Rhys was admitted to Newnham College, Cambridge, to read for the classical tripos. In 1895, she won a scholarship. She attained first-class honours in her exams but the University of Cambridge did not grant degrees to women at this time, preventing her from receiving the degree she had earned. As a result, she travelled to Trinity College, Dublin, in 1905 to receive her classics degree ad eundem as one of the steamboat ladies.

In 1900, Rhys won the Gibson Greek Testament prize at Newnham College, Cambridge, for an essay she wrote about "the New Testament conception of the Logos, its sources and contents". By February 1900, she was studying in Paris, according to an article in The Aberystwyth Observer.

== Suffragist ==
Rhys was the first honorary secretary of the Oxford Women’s Suffrage Society (OWSS), founded in 1904. She frequently attended its committee meetings, held every fortnight, and was on the society's committee until November 1912 when her sister, Olwen, replaced her.

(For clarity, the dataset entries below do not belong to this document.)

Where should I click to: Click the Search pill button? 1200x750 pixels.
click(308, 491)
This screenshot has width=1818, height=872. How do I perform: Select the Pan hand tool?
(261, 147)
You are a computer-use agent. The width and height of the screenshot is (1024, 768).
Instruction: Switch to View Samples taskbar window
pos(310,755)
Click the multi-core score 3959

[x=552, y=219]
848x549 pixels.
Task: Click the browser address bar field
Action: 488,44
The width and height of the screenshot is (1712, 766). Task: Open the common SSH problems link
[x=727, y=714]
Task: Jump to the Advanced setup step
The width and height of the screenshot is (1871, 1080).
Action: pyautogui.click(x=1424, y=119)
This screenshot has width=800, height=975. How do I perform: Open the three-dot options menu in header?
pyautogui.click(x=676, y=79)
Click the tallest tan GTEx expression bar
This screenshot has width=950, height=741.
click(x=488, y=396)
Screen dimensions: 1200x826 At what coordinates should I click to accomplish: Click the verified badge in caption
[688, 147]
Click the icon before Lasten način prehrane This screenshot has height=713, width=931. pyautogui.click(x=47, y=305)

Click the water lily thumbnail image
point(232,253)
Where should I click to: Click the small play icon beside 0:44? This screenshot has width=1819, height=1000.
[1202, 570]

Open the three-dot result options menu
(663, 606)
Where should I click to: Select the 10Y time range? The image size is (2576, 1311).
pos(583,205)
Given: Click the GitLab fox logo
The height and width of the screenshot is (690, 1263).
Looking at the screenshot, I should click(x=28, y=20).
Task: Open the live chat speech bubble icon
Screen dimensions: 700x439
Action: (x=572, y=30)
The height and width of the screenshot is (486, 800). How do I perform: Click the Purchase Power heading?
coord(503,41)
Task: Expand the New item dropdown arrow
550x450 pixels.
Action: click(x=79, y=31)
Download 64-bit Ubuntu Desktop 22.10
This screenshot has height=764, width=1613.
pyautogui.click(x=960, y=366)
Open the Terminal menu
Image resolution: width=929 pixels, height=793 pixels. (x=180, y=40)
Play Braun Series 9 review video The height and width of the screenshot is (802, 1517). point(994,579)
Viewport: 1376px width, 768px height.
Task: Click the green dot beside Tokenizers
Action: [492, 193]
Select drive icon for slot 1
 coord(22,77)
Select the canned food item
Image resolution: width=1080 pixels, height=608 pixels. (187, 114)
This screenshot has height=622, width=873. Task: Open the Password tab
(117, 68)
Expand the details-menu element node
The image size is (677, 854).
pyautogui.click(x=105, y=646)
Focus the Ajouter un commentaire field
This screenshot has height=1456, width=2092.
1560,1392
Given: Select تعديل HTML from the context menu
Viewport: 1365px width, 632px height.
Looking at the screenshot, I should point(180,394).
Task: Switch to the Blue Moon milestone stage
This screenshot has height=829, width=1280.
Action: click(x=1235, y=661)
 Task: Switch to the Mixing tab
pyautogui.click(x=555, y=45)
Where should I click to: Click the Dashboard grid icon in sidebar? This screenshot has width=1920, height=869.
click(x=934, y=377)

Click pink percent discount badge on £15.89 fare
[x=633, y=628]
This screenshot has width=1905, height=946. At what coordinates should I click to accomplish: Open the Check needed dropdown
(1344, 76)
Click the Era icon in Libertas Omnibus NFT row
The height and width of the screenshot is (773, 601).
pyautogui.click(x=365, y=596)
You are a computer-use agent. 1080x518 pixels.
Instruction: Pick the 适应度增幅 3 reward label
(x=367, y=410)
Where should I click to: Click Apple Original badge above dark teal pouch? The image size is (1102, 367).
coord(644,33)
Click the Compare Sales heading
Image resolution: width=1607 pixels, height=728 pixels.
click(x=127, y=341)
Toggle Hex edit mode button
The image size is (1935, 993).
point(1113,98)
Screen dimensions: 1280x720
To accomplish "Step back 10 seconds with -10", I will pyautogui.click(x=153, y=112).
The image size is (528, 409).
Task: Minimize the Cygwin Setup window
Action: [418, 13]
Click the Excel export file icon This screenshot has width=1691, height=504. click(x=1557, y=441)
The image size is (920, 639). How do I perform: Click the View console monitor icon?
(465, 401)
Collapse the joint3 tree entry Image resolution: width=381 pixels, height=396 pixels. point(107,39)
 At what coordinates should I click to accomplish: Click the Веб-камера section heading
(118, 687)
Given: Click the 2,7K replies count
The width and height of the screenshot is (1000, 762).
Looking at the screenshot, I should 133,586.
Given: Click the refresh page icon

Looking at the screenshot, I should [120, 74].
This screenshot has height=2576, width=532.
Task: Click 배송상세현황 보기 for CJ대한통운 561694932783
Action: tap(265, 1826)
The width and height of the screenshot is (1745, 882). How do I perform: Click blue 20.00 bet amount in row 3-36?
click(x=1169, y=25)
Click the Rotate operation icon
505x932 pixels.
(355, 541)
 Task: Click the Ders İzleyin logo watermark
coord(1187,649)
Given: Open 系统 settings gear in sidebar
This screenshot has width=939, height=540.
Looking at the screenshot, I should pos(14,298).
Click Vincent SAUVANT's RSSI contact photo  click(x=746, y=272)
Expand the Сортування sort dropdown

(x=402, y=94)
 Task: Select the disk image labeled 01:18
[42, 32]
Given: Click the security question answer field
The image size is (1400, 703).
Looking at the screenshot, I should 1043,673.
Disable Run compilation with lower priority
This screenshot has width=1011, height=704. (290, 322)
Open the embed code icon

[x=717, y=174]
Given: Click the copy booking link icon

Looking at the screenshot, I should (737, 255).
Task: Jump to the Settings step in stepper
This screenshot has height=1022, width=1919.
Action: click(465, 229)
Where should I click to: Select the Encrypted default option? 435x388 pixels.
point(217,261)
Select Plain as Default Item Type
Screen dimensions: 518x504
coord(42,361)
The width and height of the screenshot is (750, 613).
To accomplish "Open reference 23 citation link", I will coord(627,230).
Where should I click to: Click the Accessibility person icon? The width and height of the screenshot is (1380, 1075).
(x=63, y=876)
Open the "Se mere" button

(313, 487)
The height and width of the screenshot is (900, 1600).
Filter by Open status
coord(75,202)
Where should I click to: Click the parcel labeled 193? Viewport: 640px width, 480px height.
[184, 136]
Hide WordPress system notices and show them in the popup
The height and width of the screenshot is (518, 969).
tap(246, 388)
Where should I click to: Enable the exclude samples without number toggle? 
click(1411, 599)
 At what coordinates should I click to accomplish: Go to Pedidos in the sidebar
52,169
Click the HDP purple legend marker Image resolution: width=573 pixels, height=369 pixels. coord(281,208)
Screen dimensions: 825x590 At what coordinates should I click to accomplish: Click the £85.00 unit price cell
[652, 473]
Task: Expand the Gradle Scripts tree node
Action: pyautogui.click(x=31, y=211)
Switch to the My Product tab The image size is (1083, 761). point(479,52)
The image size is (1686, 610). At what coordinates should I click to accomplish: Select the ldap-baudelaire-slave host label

As part of a National Union of Women's Suffrage Societies demonstration, she was one of the delegation who carried the OWSS banner from the Embankment to the Royal Albert Hall in 1908. The demonstration aimed to raise awareness of the suffrage movement and to show the number of women who supported the cause at the time. After the delegation arrived at the Albert Hall, Rhys presented a bouquet of irises to Millicent Fawcett, a prominent campaigner for women's suffrage in England and leader of the National Union of Women's Suffrage Societies from 1897 until 1919.

== Academic career ==
Rhys was also known for her research on Medieval history. Her research on folksong was published in The Nation, a progressive weekly publication, in 1907. In the same year, she published a review of The Founders of the New Devotion by Thomas à Kempis in The Hibbert Journal. By 1911, she was a researcher in history, living at the Principal's Lodgings at Jesus College, Oxford, with her family, according to that year's census.

In 1930, she was elected to the council of the Honourable Society of Cymmrodorion (a Welsh learned society) and became its vice-president several years later. Her research on ministers' accounts for West Wales (1277–1306) was published in 1936 for the Cymmrodorion Record Series in a volume of around 500 pages.

By 1939, Rhys continued research into Medieval Calendars of Inquisition Post Mortem, but her diary discusses concerns over the likelihood that it would not reach publication. After her death in 1945, she had also left drafts of a manuscript for a biography of her father, Sir John, as the product of research she had conducted into her father's life but it was never published.

== Personal life ==
Myvanwy Rhys was born on 1 August 1874 in Rhyl, North Wales, to John Rhŷs (a Welsh scholar who would later become principal of Jesus College, Oxford) and Elspeth Hughes-Davies (a Welsh teacher and suffragist). Her sister, Olwen, was born in 1876 and it is said that the sisters remained "remarkably close throughout their lives".

A car knocked Rhys down in the summer of 1945 and she had to spend several weeks in hospital, as a result. She died on 28 November 1945. Her death was noted in the "Report of the Council" in the Transactions of the Honourable Society of Cymmrodorion, with particular mention of her work on "Ministers Accounts for West Wales 1277-1306".